Were more than a month into DC’s relaunch and with the introduction to DC’s three biggest superheroes out of the way we begin to get at the meat of Geoff John’s and Jim Lee’s first arc with Justice League #2.
Justice League #2
In a lot of ways Justice League, THE flagship title to DC’s relaunch initiative, is breaking new ground; were getting the new first meeting of DC’s biggest superheros, in new costumes with new attitudes and origins and were getting the option to buy it in print, online, or in a package that includes both (all on the same day) but in a lot of ways….we’ve seen this all before.
If you were hoping that Justice League would usher us into a new era of comic books than chances are your probably a little disappointed. Granted, if the book is truly doing it’s job and a certain percentage of it’s readers are new to comics than perhaps the story and experience is fresh, even more so if they’re downloading it to their mobile devices, but outside of this group Geoff Johns and Jim Lee aren’t reinventing the wheel here, they’re essentially creating one heck of a summer blockbuster movie.
To be clear, this isn’t a bad thing.
I love summer blockbusters.
But raise your hand if you’ve seen good guys fight each other before. And keep your hands raised if you were ever really worried about Superman killing Batman and Green Lantern.

▶ **OBJECTIVES**
[1] Answer these questions using the Justice League #2 review:
(a) Which two creators does the review name as behind the first arc?
(b) What three buying options does the review mention for the book?
(c) What does the review say the creators are essentially creating?
[2] Name every superhero mentioned by name in the Justice League #2 review.
[3] Transcribe the part of the Justice League #2 review that opens with the words containing "Were more than" and closes with "Justice League #2.".
The listing that comes next is separate material, unrelated to the review.

▶ **DATA PROVIDED**
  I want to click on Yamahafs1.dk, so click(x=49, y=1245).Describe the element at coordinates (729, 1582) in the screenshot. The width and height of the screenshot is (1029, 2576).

▶ **EXPECTED OUTPUTS**
[1]
(a) Geoff Johns and Jim Lee
(b) In print, online, or in a package that includes both
(c) One heck of a summer blockbuster movie

[2] Superman, Batman, Green Lantern

[3]
Were more than a month into DC’s relaunch and with the introduction to DC’s three biggest superheroes out of the way we begin to get at the meat of Geoff John’s and Jim Lee’s first arc with Justice League #2.